_Directions_
Wherever "agent" appears in a line of the records below, count that line, and report only the number.

_Data for analysis_
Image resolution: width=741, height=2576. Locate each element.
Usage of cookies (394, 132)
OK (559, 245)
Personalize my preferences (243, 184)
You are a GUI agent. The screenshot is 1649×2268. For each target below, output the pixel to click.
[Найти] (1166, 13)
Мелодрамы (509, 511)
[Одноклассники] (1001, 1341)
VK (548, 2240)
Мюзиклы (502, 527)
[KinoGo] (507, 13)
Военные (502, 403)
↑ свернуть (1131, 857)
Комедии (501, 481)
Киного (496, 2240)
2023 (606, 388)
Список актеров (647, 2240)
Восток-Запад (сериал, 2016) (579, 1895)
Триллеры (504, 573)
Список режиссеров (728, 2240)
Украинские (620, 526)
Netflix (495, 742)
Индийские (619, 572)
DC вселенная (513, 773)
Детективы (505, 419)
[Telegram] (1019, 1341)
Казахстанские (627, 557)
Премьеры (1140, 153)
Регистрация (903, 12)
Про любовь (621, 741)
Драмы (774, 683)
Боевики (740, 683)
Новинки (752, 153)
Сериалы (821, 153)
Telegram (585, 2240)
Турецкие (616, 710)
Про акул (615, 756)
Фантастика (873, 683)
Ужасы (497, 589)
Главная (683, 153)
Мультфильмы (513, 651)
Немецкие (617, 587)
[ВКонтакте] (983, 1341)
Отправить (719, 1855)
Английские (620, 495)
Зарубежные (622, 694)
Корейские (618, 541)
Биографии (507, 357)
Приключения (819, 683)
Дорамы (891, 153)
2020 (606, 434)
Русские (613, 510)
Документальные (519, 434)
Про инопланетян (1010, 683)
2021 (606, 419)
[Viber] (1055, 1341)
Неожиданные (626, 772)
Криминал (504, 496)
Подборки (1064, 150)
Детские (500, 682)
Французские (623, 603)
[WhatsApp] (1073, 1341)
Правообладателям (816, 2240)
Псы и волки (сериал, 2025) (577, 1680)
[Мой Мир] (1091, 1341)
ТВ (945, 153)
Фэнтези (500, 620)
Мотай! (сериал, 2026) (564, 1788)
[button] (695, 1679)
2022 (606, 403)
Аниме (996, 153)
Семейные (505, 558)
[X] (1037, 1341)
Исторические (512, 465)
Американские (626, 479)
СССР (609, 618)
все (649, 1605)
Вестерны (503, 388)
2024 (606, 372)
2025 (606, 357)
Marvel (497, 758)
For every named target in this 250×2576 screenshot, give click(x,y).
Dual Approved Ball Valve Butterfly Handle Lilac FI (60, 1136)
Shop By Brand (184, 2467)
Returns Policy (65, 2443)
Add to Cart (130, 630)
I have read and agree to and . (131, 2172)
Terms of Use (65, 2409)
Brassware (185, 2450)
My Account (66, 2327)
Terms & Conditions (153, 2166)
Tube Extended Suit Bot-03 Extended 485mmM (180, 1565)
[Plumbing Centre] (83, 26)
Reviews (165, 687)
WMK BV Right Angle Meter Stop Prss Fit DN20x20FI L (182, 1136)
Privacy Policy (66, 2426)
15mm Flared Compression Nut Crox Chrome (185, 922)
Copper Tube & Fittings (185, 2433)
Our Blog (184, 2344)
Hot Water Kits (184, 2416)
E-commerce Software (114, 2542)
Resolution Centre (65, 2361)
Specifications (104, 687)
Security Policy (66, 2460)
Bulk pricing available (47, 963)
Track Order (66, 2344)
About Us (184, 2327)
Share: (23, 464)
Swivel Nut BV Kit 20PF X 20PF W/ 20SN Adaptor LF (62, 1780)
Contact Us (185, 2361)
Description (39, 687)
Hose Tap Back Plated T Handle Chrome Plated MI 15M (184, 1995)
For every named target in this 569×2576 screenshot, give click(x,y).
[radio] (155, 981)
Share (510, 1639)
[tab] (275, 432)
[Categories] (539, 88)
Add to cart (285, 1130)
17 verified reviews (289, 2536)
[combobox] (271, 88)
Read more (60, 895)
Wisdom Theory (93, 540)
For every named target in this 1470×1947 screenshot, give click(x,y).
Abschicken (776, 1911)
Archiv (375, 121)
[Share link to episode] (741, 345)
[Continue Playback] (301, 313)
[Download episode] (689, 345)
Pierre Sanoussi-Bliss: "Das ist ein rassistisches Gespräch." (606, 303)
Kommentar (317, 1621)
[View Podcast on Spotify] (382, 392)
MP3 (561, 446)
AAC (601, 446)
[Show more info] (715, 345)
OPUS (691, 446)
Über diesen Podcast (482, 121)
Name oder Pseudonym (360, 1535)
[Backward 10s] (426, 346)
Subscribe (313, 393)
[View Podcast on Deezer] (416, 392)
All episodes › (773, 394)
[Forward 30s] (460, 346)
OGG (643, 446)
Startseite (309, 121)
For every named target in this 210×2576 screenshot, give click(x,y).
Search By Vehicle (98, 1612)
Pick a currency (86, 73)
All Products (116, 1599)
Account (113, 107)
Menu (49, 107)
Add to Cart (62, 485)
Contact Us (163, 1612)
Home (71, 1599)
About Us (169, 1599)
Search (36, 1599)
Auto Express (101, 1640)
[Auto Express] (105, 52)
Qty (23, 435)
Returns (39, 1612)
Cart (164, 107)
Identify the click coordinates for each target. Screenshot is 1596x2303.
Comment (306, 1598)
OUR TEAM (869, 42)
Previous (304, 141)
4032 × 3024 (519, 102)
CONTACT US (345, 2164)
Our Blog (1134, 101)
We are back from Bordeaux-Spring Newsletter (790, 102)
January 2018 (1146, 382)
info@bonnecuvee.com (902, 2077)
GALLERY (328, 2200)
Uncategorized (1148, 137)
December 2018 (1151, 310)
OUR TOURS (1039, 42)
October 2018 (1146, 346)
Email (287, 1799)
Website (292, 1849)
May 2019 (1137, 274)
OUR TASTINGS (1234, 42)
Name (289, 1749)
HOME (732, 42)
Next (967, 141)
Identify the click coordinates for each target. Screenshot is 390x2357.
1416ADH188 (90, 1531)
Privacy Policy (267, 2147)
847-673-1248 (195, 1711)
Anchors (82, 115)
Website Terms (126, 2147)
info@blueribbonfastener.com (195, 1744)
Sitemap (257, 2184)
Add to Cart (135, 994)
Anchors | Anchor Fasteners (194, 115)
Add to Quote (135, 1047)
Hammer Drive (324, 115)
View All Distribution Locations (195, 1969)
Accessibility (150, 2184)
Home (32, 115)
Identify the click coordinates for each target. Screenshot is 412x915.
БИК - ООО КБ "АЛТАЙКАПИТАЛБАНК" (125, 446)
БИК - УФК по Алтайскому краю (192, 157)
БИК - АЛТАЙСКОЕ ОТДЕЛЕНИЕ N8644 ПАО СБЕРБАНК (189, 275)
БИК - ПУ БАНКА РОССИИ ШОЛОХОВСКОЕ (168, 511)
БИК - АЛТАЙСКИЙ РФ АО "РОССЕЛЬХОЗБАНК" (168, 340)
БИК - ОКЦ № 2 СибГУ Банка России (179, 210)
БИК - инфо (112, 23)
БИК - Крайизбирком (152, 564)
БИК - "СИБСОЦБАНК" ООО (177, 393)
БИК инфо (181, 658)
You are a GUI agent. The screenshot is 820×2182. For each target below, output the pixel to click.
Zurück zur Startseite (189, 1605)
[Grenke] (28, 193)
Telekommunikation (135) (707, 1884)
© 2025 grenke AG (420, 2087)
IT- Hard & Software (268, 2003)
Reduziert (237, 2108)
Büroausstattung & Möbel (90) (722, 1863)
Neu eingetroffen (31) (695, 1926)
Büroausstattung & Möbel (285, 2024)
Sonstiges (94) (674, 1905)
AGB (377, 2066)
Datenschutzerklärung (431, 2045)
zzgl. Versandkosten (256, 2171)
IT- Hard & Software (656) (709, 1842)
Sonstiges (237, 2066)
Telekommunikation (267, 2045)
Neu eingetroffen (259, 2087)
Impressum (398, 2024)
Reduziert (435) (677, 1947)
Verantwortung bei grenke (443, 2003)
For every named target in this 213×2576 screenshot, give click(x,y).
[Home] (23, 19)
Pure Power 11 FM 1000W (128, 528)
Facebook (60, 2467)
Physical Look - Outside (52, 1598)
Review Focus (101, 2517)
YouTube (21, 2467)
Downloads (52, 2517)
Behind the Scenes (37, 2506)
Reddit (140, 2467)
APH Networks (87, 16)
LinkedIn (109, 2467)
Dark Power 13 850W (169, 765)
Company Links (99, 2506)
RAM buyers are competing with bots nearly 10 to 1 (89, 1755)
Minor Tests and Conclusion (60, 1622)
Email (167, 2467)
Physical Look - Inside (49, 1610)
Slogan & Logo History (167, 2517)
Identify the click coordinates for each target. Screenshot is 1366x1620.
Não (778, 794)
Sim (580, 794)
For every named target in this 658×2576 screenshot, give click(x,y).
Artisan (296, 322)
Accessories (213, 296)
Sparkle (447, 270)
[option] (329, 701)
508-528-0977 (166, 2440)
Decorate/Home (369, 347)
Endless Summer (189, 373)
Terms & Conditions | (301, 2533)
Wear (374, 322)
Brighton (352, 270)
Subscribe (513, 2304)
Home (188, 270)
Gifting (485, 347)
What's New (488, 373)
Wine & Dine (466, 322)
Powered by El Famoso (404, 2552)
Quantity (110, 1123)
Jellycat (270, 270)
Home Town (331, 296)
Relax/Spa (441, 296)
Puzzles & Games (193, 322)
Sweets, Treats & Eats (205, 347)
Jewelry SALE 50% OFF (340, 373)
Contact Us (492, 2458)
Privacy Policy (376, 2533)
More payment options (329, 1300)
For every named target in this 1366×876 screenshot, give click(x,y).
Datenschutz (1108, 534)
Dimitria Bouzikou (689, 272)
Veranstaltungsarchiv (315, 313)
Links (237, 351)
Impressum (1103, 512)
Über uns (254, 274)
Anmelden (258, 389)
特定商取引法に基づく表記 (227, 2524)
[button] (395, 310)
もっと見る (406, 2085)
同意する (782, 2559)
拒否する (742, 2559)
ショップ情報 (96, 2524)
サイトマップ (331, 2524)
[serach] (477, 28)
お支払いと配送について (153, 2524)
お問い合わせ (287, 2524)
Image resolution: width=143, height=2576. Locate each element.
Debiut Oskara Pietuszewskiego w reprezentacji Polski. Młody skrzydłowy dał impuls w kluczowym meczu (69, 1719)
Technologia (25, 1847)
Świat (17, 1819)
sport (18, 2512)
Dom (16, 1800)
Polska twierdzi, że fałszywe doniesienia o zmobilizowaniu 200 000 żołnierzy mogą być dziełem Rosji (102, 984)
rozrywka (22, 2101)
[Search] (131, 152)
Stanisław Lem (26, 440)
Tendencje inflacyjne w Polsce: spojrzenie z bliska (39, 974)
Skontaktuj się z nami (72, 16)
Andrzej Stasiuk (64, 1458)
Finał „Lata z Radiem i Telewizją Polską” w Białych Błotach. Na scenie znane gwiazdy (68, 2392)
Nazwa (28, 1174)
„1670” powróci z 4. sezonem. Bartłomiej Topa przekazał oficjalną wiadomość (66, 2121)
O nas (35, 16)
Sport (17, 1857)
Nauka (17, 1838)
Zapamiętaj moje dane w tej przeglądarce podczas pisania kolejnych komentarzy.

_Response to this exercise_
2